Big Arber Company ordered parts from a foreign supplier on November 20 at a price of 70,000 pijios when the spot rate was $0.29 per pijio. Delivery and payment were scheduled for December 20. On November 20, Big Arber acquired a call option on 70,000 pijios at a strike price of $0.29, paying a premium of $0.006 per pijio. It designates the option as a fair value hedge of a foreign currency firm commitment. The fair value of the firm commitment is measured by referring to changes in the spot rate. The parts arrive and Big Arber makes payment according to schedule.

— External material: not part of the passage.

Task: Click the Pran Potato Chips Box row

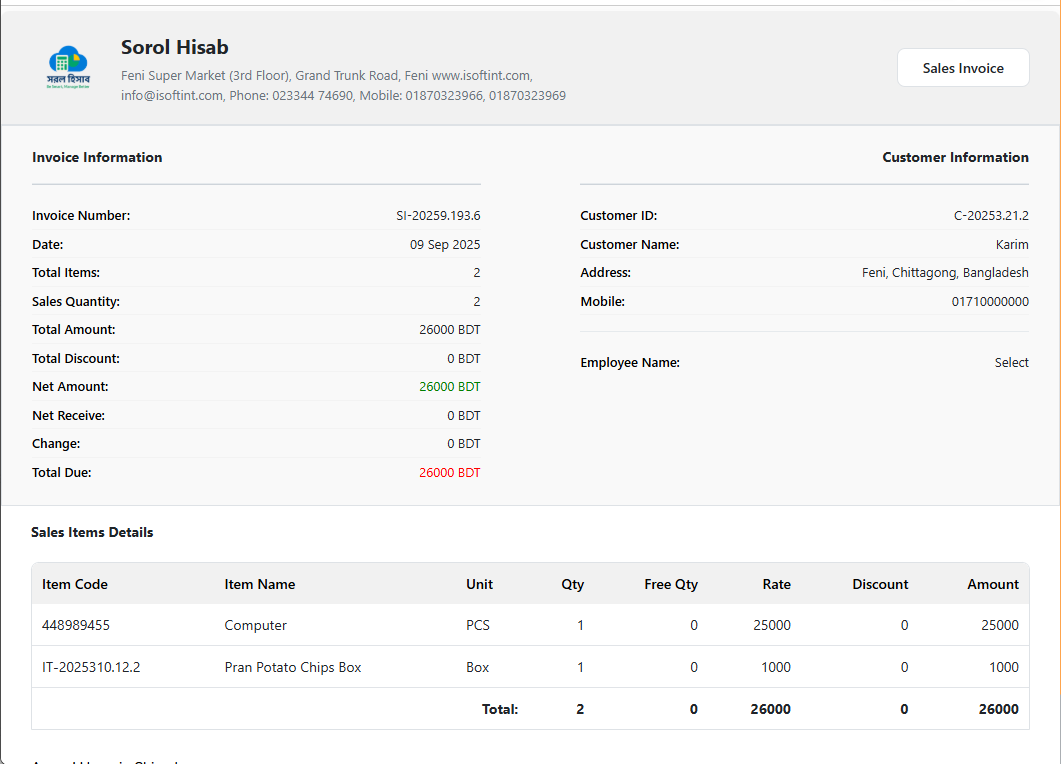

Big Arber does not close its books until December 31.

a.

Assuming a spot rate of $0.30 per pijio on December 20, prepare all journal entries to account for the option and firm commitment. (If no entry is required for a transaction/event, select "No journal entry required" in the first account field.)

1.

Record the foreign currency option.

2.

Record entry for order placed with foreign supplier.

3.

Record gain or loss on the firm commitment.

4.

Record gain or loss on the foreign currency option.

5.

Record the entry for foreign currency acquired at the spot rate.

6.

Record receipt of goods and payment made.

7.

Record entry to close the firm commitment.

b.

Assuming a spot rate of $0.27 per pijio on December 20, prepare all journal entries to account for the option and firm commitment. (If no entry is required for a transaction/event, select "No journal entry required" in the first account field.)

1.

Record the foreign currency option.

2.

Record entry for order placed with foreign supplier.

3.

Record gain or loss on the firm commitment.

4.

Record gain or loss on the foreign currency option.

5.

Record entry for foreign currency acquired at spot rate.

6.

Record receipt of goods and payment made.

7.

Record entry to close the firm commitment.